Ugly Fonts on Windows

Fonts look ugly on Windows with the GtkD. Here is an example image. One can see that the fonts, especially on the letters with curves like c, o, and e, look awful.

I spoke to someone on the #gnome IRC channel about this and he suspects the issue was with the way the Pango runtime is compiled. He said it doesn't support sub-pixel anti-aliasing by default, but that it can be compiled in. Is this correct? Can the GtkD team do anything to fix the issue?

Thank you.

Re: Ugly Fonts on Windows

On 09/07/2013 07:58 PM, Ulrik wrote:

Fonts look ugly on Windows with the GtkD. Here is an example image. One can see that the fonts, especially on the letters with curves like c, o, and e, look awful.

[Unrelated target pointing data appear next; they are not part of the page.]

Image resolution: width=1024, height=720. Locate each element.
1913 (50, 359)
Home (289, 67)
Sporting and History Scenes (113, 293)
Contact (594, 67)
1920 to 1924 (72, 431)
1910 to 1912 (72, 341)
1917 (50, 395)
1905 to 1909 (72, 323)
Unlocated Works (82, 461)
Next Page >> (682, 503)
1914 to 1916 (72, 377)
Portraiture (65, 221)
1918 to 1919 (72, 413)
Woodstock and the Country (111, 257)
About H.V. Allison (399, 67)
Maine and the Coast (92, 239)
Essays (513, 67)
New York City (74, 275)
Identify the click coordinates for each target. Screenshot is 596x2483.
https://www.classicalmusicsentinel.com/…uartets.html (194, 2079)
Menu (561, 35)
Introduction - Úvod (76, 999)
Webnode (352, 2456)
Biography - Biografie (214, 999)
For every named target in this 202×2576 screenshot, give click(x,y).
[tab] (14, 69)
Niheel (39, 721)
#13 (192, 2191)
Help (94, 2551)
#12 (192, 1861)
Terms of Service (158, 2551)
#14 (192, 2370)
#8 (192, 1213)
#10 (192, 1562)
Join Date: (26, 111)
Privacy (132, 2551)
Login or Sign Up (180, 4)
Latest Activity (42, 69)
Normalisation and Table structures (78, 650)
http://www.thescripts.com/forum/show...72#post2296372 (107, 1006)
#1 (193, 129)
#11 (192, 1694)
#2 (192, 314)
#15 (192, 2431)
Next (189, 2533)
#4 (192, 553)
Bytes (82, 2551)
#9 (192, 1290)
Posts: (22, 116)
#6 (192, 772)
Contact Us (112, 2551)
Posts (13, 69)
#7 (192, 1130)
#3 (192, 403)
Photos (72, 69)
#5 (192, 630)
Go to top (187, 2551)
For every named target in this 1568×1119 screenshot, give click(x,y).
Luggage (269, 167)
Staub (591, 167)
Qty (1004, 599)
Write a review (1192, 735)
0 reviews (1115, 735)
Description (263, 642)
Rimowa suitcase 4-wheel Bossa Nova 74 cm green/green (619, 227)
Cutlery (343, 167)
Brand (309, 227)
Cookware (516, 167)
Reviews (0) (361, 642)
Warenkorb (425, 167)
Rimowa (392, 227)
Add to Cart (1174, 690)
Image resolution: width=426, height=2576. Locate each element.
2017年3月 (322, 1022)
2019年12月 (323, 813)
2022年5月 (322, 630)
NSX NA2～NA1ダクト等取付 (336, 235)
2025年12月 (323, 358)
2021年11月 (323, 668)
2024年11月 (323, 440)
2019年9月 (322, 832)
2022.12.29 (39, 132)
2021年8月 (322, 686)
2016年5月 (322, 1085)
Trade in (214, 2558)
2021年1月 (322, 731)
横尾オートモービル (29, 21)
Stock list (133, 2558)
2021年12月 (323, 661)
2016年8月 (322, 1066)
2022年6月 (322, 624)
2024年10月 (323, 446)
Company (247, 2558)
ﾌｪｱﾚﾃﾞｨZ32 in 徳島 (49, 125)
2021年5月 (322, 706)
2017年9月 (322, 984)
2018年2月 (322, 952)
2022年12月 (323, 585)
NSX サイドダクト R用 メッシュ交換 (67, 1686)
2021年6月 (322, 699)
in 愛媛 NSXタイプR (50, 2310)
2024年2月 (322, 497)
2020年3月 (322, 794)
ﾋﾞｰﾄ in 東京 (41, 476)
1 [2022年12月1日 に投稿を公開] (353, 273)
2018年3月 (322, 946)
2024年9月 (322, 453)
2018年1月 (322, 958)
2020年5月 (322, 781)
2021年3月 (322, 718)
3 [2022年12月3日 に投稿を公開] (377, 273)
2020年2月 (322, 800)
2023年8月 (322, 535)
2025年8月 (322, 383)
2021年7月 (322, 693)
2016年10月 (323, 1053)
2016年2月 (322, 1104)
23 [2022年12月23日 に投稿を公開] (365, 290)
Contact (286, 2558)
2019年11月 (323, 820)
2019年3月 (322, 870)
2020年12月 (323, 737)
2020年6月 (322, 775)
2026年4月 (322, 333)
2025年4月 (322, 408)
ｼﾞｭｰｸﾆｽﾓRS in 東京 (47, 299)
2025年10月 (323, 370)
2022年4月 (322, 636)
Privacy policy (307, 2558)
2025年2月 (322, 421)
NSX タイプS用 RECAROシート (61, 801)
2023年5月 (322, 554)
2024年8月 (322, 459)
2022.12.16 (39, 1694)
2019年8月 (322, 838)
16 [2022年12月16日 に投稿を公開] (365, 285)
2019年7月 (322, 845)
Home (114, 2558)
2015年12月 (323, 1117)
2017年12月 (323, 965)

I spoke to someone on the #gnome IRC channel about this and he suspects the issue was with the way the Pango runtime is compiled. He said it doesn't support sub-pixel anti-aliasing by default, but that it can be compiled in. Is this correct? Can the GtkD team do anything to fix the issue?

Thank you.

The pango version included in the installer comes from the opensuse
build system. It does support sub pixel rendering but it isn't
configured by default.

To enable it create a settings.ini file in C:\Program
Files\Gtk-Runtime\etc\gtk-3.0\ (might differ if you installed it in a
different location).

Copy the following into the file:

[Settings]
gtk-xft-antialias = 1
gtk-xft-rgba = rgb

You can also change the default font if needed with:

gtk-font-name = Arial 10

Re: Ugly Fonts on Windows

Thank you, so much. That works perfectly. Could those who make the runtime installer include a settings.ini file by default with these options enabled? The fonts look so much better. Was there any reason it was left out?

Re: Ugly Fonts on Windows

On Sat, 07 Sep 2013 21:02:44 GMT, Ulrik wrote:

Thank you, so much. That works perfectly. Could those who make the runtime installer include a settings.ini file by default with these options enabled? The fonts look so much better. Was there any reason it was left out?

I simply didn't know about this option when i created the installer.